● WHAT TO WORK ON
Which lines in the items below contain the word "resolution", matching case exactly? Gather each of those lines.

(begin)

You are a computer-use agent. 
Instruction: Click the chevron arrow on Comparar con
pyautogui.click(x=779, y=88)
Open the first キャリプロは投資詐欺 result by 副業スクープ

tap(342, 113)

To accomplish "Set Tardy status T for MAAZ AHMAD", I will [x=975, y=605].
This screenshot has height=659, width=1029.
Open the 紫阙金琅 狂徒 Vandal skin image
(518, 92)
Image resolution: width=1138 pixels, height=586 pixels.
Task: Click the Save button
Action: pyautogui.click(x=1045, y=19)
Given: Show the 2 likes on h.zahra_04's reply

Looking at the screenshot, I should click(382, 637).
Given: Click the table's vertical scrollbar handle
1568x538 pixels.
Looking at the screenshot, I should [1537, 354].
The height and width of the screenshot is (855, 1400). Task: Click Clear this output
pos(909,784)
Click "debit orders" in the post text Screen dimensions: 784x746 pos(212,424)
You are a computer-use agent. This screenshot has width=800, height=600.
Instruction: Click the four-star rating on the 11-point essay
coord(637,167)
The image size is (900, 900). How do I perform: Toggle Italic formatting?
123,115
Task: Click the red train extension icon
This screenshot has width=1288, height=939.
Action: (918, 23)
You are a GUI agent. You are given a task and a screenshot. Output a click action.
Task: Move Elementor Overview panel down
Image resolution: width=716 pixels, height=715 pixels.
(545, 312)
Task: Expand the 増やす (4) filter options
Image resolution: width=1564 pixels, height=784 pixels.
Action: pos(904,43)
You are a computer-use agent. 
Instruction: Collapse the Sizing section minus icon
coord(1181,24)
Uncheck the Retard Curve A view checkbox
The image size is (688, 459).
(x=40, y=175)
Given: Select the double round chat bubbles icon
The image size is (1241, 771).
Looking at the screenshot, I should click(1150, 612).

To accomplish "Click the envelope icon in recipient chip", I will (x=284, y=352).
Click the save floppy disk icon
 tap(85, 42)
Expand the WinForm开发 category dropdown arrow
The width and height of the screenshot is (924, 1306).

(end)

● THE RESPONSE
Image resolution: width=1138 pixels, height=586 pixels.
Image resolution: width=716 pixels, height=715 pixels.
Image resolution: width=1564 pixels, height=784 pixels.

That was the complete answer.